"This day was created in 1946-7 by the International Council of
Museums....The day has been recognized since 1977...."
OK, it's got some origins and some depth. But I'd like to know more
about these subtle ontological gradations in the histories of Days. What
was it like during the time when it was created, but not recognized?
But to the topic: Museums of Language!
Crystal reminds us that we visited one on 15 April -- that "House of
Vigdis" in Iceland.
It seems there are others...
"largest" - Planet Word, Washington, D.C. (est.2020) - great building!

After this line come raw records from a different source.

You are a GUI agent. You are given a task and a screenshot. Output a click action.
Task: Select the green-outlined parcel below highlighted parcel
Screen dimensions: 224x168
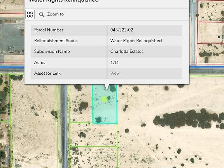94,135
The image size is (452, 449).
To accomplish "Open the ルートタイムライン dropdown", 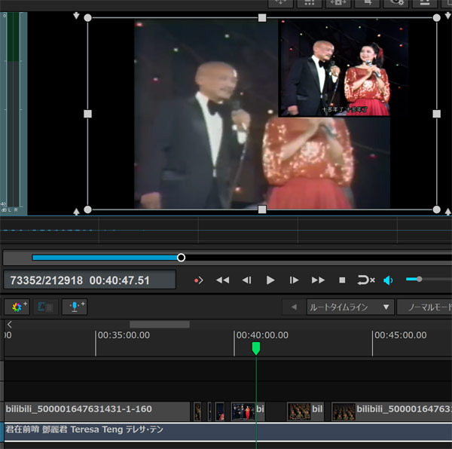I will tap(350, 307).
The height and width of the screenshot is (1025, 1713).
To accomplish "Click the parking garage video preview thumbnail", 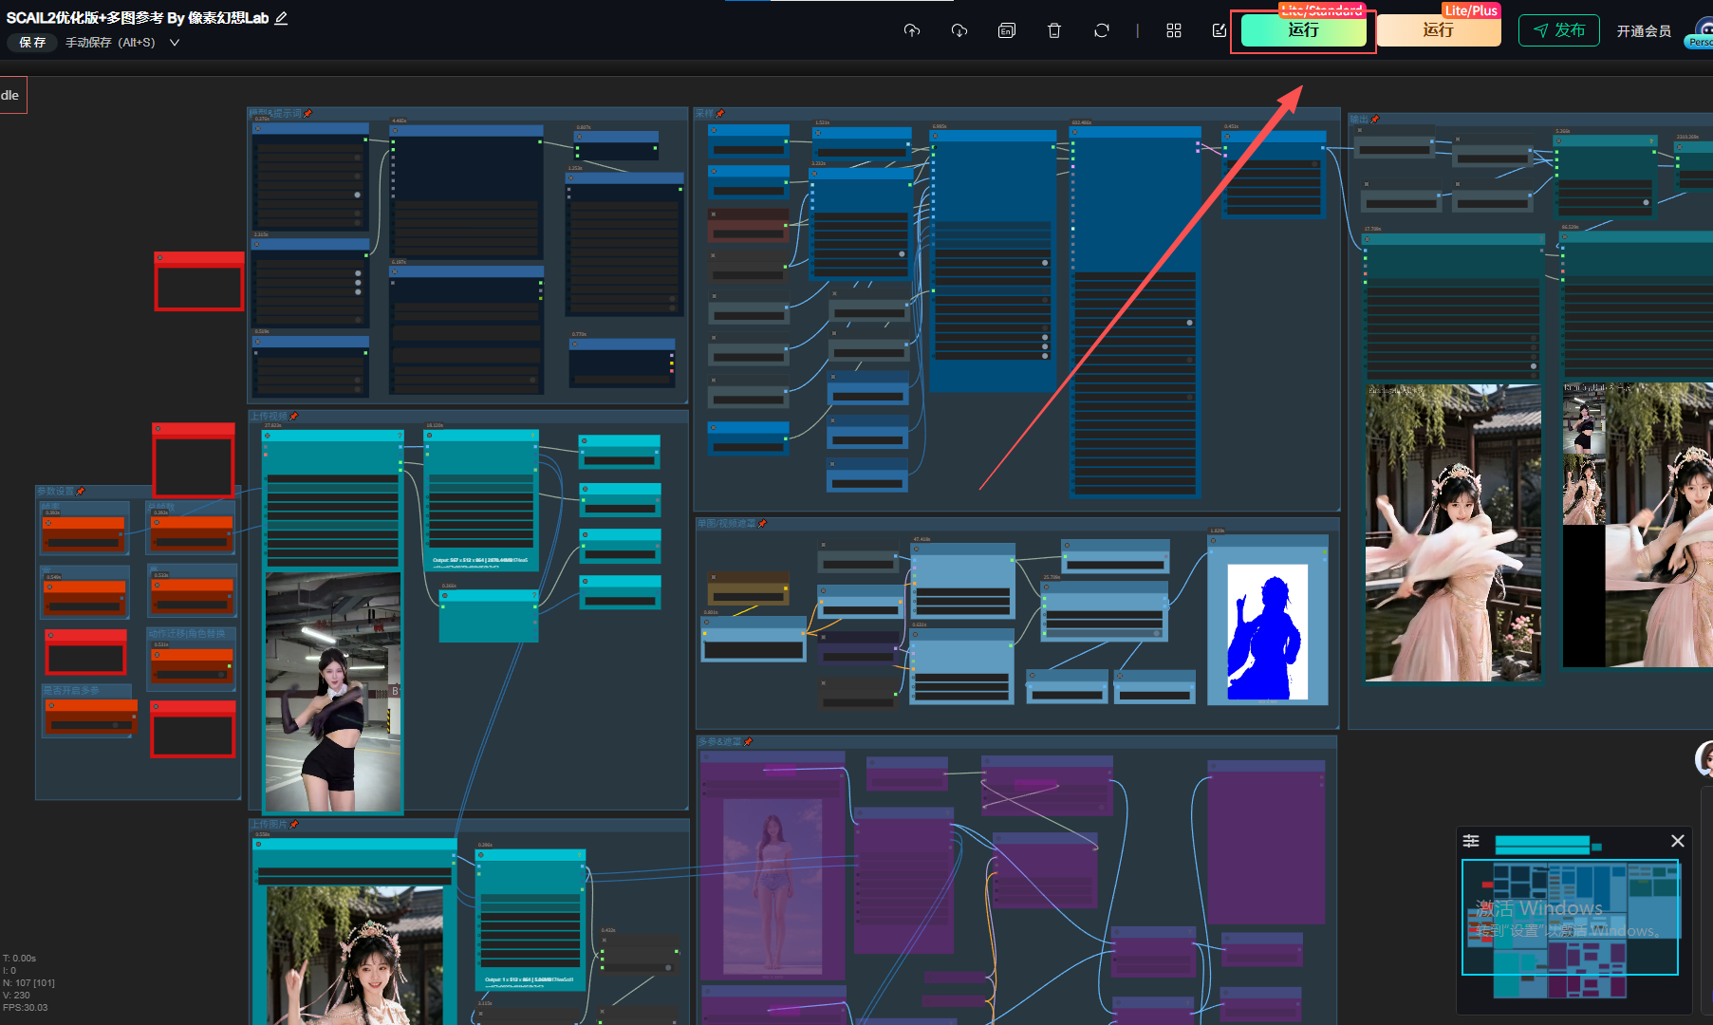I will pos(333,692).
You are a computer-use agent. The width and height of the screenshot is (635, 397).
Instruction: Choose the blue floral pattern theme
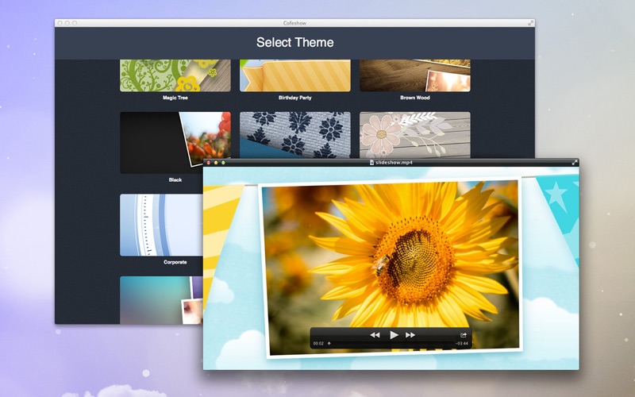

https://en.wikipedia.org/wiki/Planet_Word
https://planetwordmuseum.org/
"one of the smallest" - Mundolingua, Paris (opened 2013) - looks more
playful
https://www.mundolingua.org/
https://en.wikipedia.org/wiki/Mundolingua
"oldest in the world" - Aasen Centre, Norway - "unbroken history from 1898"
https://presentations.thebestinheritage.com/2016/CentreForNorwegianLanguageAndLiterature
local focus - Canadian Language Museum, Toronto - nice grounds!
https://languagemuseum.ca/
https://en.wikipedia.org/wiki/Canadian_Language_Museum
proposed, but fell through - London (1990s), Barcelona (2000s)
mobile - World of Languages pop-up museum, Cambridge and On the Road,
2019, curtailed by pandemic
https://www.cam.ac.uk/stories/worldoflanguages
online - National Museum of Language - physical facility in College
Park, Maryland, 2008-2014, since then "virtual museum"
https://en.wikipedia.org/wiki/National_Museum_of_Language
and, finally, a vast list of them:
https://www.nynorsk.no/wp-content/uploads/2020/02/814-20180314-Language-museums-OG.pdf
Anybody visited (or been visited by) any of these?